● What is needed
From the records below, copy each line that contains the word "Task". Case matters, so skip any line where it appears with different capitalization.

● Records to process
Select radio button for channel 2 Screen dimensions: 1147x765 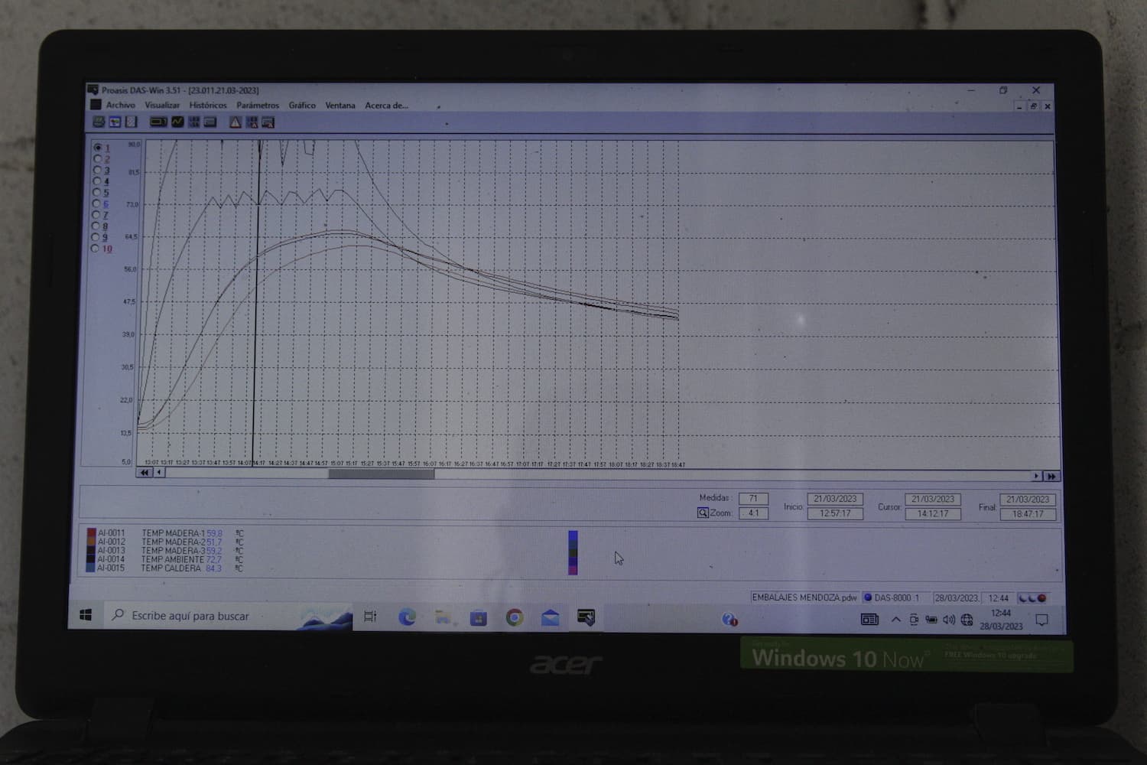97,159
--
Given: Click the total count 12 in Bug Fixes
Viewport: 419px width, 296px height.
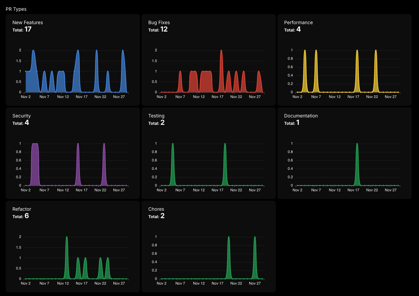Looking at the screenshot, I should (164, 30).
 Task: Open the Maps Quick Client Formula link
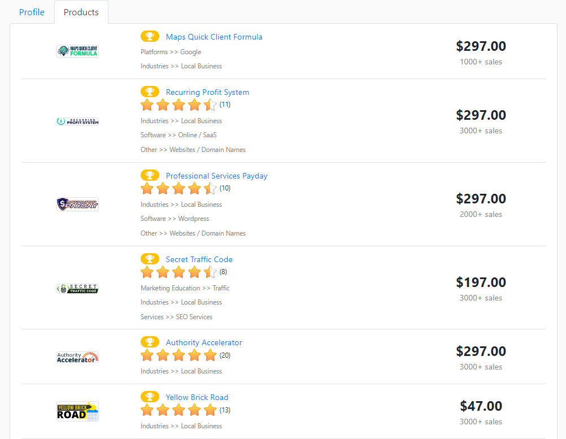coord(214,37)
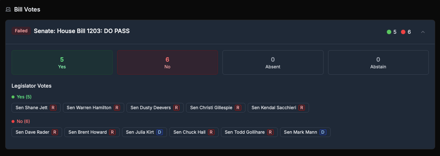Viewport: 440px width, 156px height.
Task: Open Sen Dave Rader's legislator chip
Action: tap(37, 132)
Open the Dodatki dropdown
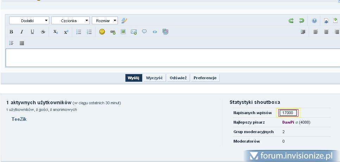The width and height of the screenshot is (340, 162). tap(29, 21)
---
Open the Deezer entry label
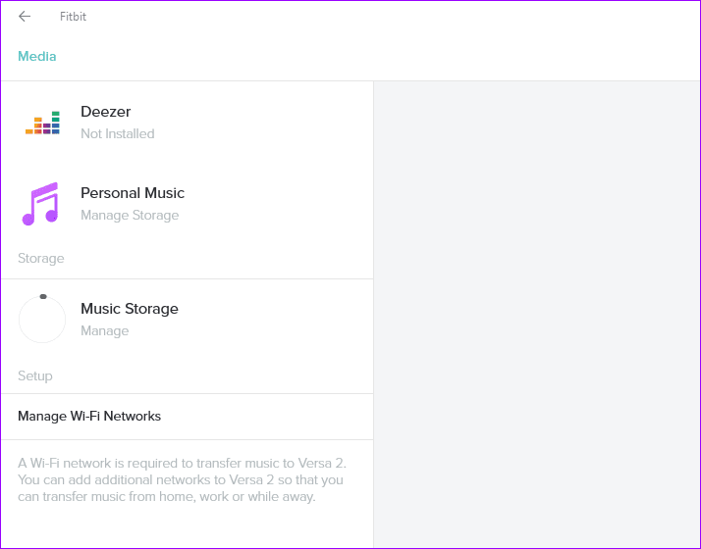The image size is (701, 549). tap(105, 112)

● Solution to the exercise
 Task: Open the Maps Quick Client Formula link
Task: Open Sen Dave Rader's legislator chip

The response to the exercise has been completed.